Re: Refining the idea for the SignWriting proposal

From: Philippe Verdy (verdy_p@wanadoo.fr)
Date: Mon Jun 21 2010 - 05:33:32 CDT

  • Next message: Andrey V. Lukyanov: "UTF-12"

    It's very interesting, but there are various things to comment about
    the concept of 2D layout to render some complex scripts, and the need
    to define some markup language separately from a limited set abstract
    characters (which may cover several ranges of symbolic glyphs that are
    more or less geometrically related) that, alone, can't represent the
    full script in a semantically meaningful way.

    If the markup language is simple enough, the semantic could be
    searchable in plain-text, but there's no warranty that this will be
    possible, unless the collection of abstract characters is large enough
    to be selective (for SignWriting, we could identify "words" and
    possibly create a stable plain-text "orthography" if this markup
    language is stable and normalizable, with the newly encoded script
    properties of the characters needed by this language).

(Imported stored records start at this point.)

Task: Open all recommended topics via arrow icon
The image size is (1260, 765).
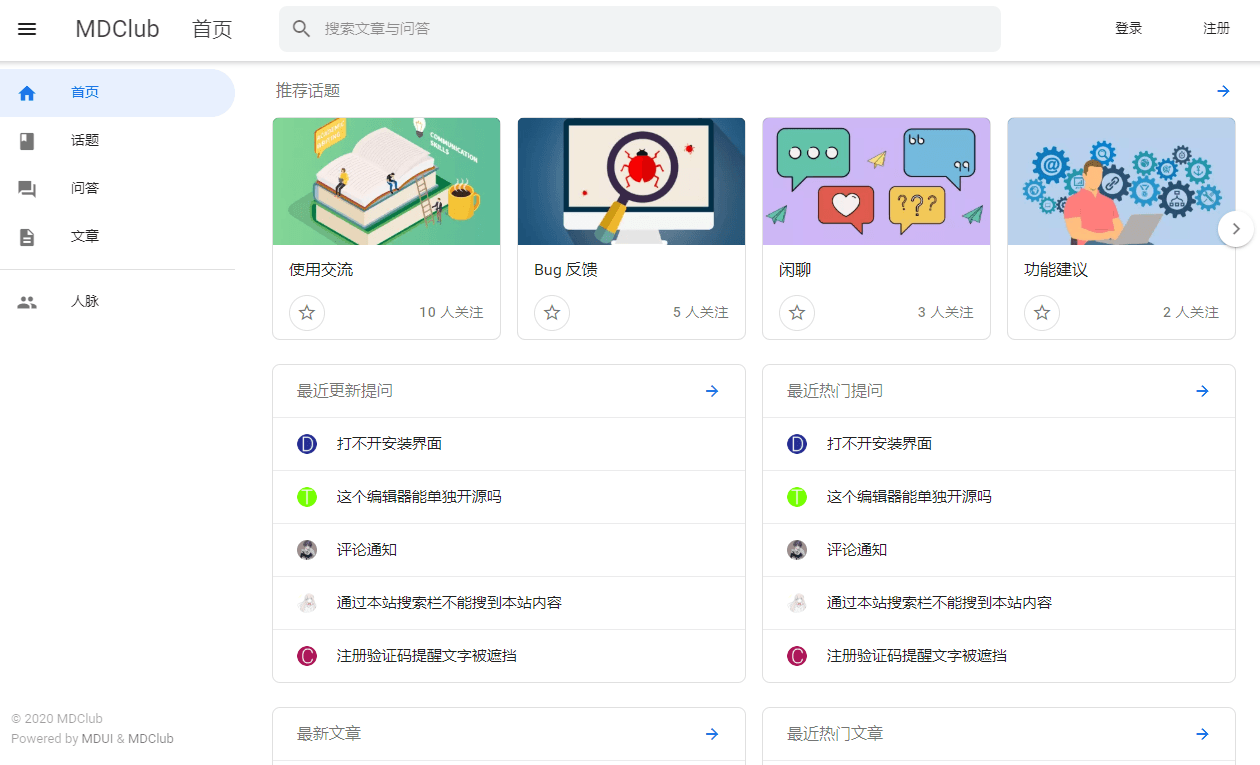Action: (x=1223, y=91)
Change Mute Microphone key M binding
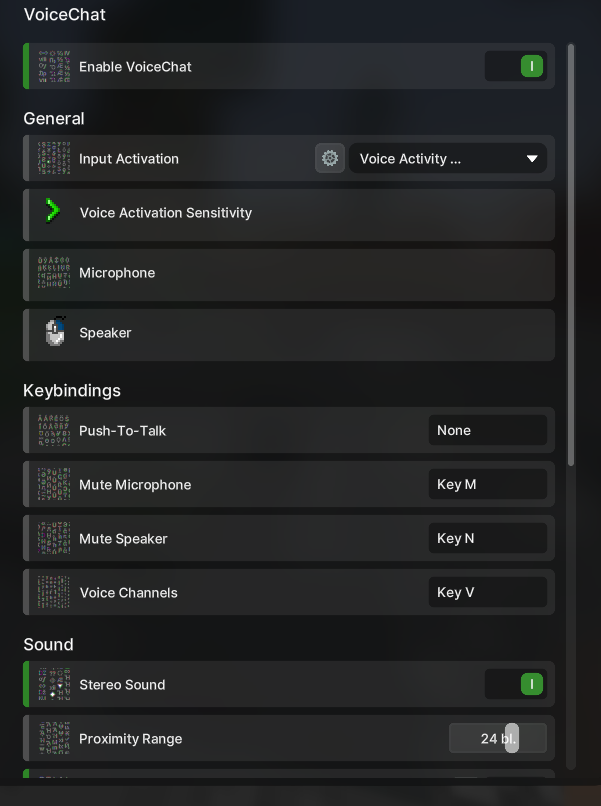Viewport: 601px width, 806px height. coord(488,484)
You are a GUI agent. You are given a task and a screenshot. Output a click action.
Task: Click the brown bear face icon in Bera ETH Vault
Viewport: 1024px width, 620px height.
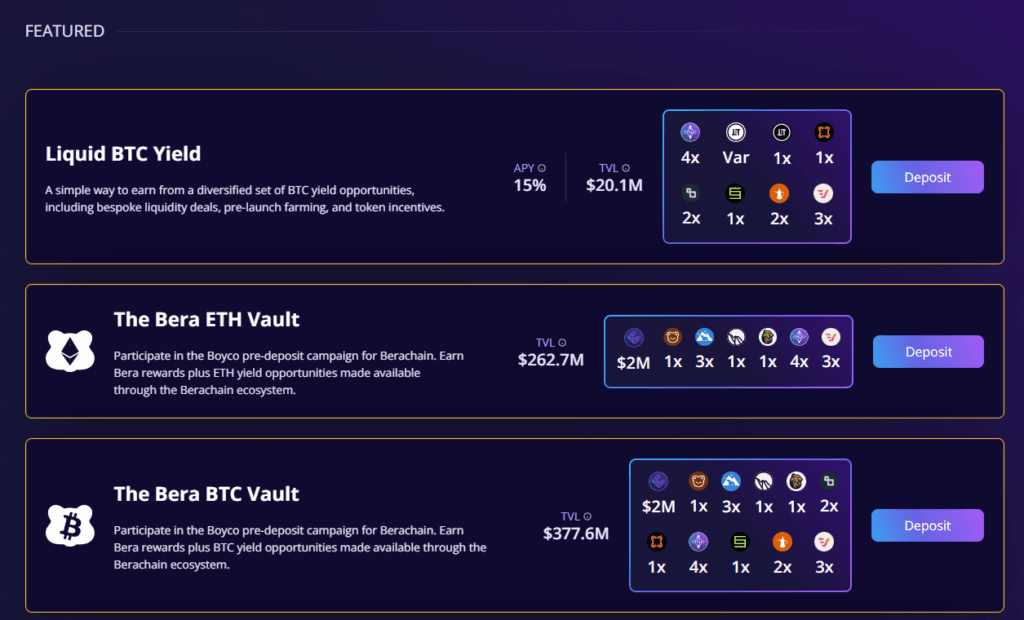pyautogui.click(x=673, y=338)
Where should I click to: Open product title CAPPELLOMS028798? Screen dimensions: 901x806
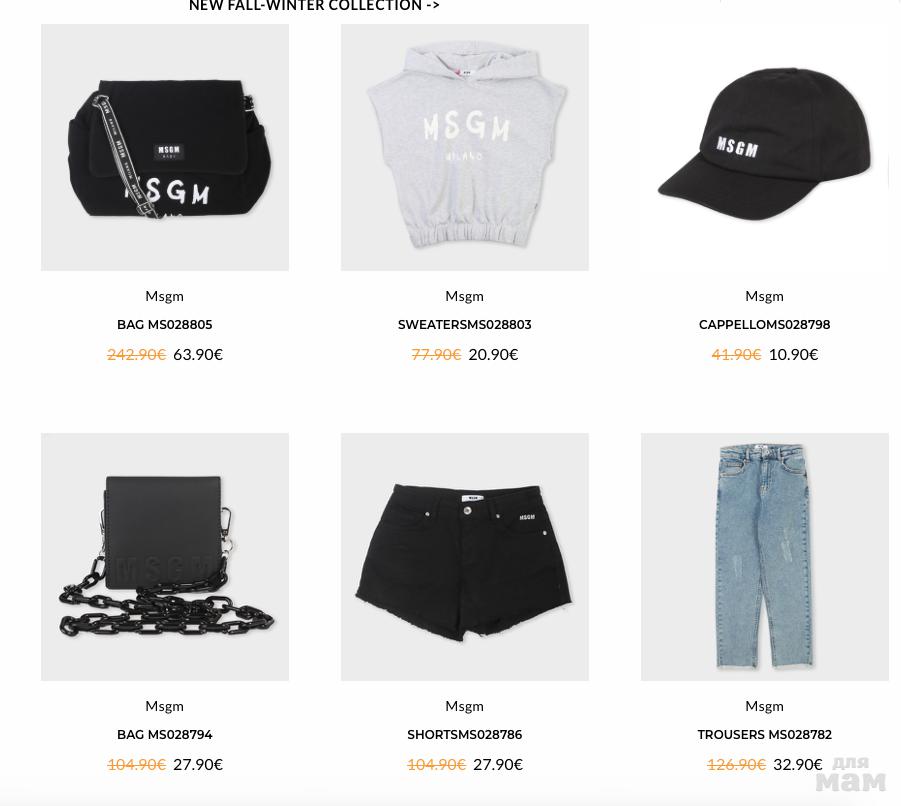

    Anyway, it's also interesting to see how the iswa.org server is
    already using a "lightweight SignWriting Cartesian Markup" on its
    images server for building images from a markup string given to a
    "image.php" server-side script that takes:
    - such string like "symbolId,x,y,symbolId,x,y,..."
    - and some additional separate parameters like "size=".

    The characters are currently encoded with the ISWA "symbolId" which is
    a long string of small decimal numbers separated by hyphens,
    structured in groups where the first numbers indicate their category,
    symbol group, rotation and filling; the need to convert these symbol
    ids into shorter Unicode/ISO/IEC 10646 code points still needs some
    investigation about which groups (defined by some hyphen-separated
    symbolId prefix) need separate encoding.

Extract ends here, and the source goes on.